═══ Given data

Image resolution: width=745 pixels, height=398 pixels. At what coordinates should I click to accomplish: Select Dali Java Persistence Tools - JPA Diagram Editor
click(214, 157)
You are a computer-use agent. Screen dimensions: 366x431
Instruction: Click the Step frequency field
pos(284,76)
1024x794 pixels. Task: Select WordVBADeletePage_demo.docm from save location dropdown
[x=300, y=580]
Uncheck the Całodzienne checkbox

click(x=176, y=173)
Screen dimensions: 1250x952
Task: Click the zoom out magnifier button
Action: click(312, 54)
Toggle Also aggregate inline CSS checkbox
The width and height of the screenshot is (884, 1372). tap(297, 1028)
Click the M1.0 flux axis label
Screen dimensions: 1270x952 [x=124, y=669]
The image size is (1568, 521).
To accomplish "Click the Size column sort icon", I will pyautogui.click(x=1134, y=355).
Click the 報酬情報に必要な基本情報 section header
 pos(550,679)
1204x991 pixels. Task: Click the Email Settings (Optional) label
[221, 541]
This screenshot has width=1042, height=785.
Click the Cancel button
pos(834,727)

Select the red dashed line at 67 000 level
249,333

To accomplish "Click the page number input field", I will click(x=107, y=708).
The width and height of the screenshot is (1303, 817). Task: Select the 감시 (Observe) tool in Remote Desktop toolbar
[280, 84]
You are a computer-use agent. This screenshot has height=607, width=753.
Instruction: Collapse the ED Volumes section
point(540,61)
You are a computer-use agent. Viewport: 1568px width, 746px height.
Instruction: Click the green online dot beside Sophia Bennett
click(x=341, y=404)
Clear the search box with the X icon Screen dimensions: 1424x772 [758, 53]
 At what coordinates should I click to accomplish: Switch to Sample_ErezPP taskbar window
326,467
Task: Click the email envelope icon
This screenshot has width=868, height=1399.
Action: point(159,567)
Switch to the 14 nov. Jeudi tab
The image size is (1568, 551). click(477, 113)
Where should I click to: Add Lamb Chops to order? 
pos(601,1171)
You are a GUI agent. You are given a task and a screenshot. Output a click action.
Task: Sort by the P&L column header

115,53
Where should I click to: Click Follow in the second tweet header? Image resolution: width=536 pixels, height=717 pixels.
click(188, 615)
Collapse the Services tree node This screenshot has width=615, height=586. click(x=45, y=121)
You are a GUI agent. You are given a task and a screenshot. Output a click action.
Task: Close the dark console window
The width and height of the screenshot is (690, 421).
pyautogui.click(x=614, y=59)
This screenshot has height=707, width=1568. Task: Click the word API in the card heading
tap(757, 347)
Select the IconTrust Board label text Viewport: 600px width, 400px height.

══════

* Your objective *
Would you show every line in the data above that contains the string "will"?

* Exercise solution *
To accomplish "Click the Size column sort icon", I will pyautogui.click(x=1134, y=355).
To accomplish "Click the page number input field", I will click(x=107, y=708).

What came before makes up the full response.